Using the DR verification text below, answer:
1. What happens to snapshot recovery if the secondary cluster lacks the primary's storage encryption key?
2. What access must the secondary cluster's service account have to the primary's GCS bucket?
3. Which command should be re-run on the secondary if that access is denied?
Supplied text Start Marker
Stage 2: Verification

After deploying both clusters, verify the following before considering DR operational.

Note

See the DR Post-Install Checklist page for step-by-step commands with expected outputs.

Encryption Key Sync

The secondary cluster must have the same storage encryption key as the primary. Without this, snapshot recovery will fail silently.

The primary stores its key in <INFRA_PREFIX>-gcp-storage-encryption-key. The standby stores a copy in a recovery secret whose name is configured by gcp_recover_from_encryption_key_secret_name (common names: gcs-storage-encryption-recovery or dr-secondary-gcs-storage-encryption).

shell
# On PRIMARY
kubectl get secret <INFRA_PREFIX>-gcp-storage-encryption-key \
  -n log -o jsonpath='{.data.gcp-storage-encryption-key}' | base64 -d | shasum -a 256

# On STANDBY &mdash; find the recovery secret name first:
kubectl get secrets -n log | grep -iE 'recovery|dr.*encrypt'
# Then hash it:
kubectl get secret <RECOVERY_SECRET> \
  -n log -o jsonpath='{.data.gcp-storage-encryption-key}' | base64 -d | shasum -a 256

# Both SHA256 hashes MUST match. If not, re-run terraform apply on the secondary.

Cross-Region GCS Access

The secondary cluster's service account must have read access to the primary's GCS bucket.

shell
# From SECONDARY cluster's service account
gcloud storage ls gs://logscale-primary-us-central1-your-project/ \
  --impersonate-service-account=<secondary-sa>@<project>.iam.gserviceaccount.com

If access is denied, verify IAM bindings and re-run terraform apply -target=module.gke on the secondary.

Workload Identity

Confirm that the Kubernetes service account on the secondary is annotated with the correct GCP service account.
Supplied text End Marker
Data records Start Marker
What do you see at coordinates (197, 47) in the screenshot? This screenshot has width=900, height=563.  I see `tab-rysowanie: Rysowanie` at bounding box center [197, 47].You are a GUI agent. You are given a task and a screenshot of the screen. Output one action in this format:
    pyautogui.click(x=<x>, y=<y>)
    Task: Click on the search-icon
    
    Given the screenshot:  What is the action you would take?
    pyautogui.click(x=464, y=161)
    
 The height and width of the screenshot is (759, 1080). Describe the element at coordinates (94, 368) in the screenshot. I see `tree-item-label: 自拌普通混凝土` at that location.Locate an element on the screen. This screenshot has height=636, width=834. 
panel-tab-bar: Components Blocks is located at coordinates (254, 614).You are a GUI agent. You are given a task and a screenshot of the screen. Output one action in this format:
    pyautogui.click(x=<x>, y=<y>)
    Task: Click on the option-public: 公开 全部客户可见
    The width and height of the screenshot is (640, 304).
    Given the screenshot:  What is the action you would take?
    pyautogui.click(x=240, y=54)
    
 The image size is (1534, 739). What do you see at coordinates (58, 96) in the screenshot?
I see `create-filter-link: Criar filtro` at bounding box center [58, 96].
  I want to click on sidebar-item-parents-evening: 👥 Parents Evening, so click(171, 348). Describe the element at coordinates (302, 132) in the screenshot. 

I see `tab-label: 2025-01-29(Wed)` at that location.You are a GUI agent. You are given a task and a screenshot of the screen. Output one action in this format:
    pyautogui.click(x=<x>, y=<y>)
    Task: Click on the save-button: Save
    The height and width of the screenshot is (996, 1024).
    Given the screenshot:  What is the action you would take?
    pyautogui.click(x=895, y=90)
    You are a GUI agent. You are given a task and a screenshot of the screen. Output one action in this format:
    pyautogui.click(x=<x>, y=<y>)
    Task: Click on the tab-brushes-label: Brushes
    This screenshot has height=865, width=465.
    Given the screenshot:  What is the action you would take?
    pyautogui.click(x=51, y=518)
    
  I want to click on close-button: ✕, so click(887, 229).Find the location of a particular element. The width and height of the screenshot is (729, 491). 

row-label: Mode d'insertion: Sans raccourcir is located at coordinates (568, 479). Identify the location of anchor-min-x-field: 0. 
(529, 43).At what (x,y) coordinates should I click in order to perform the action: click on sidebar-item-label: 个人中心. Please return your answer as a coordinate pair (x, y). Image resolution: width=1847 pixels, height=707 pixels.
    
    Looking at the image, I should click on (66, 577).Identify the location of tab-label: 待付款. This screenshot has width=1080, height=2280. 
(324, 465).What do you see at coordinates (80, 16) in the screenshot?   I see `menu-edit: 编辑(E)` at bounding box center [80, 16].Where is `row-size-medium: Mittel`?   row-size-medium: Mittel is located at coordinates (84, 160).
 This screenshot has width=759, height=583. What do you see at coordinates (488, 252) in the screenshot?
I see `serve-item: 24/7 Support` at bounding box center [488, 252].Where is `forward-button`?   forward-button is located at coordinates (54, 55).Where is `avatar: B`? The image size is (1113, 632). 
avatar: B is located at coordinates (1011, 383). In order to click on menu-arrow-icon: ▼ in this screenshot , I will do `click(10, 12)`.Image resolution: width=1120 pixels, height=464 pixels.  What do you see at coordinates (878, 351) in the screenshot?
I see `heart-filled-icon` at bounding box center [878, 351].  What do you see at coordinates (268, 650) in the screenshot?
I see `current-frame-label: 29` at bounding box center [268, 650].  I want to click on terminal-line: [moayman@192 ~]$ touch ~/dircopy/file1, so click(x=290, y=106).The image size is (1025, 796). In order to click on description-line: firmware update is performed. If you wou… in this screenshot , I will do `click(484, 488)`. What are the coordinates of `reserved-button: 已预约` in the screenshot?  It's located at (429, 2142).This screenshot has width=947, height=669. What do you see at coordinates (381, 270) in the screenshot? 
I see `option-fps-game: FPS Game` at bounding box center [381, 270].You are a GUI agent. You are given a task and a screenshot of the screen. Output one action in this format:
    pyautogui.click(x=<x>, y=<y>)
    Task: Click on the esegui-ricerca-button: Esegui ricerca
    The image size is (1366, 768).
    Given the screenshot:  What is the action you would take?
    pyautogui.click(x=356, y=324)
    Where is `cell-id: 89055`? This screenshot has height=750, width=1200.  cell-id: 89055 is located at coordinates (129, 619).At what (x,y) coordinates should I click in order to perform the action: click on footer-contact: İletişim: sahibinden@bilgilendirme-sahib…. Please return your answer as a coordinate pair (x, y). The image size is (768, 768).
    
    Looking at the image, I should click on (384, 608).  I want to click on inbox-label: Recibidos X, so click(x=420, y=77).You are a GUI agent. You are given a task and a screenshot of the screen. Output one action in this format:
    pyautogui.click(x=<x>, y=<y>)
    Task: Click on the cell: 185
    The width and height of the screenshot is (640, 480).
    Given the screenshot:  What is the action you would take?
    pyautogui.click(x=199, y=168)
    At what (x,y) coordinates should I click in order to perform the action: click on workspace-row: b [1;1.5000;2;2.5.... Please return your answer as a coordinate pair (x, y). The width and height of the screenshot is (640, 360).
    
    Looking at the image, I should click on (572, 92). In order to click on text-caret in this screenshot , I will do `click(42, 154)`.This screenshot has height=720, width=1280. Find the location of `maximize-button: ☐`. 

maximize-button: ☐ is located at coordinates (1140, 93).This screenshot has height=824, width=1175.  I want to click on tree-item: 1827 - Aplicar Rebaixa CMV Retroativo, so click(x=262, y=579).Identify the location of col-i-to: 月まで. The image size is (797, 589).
Data records End Marker
*Completed task:*
1. It will fail silently.
2. Read access.
3. terraform apply -target=module.gke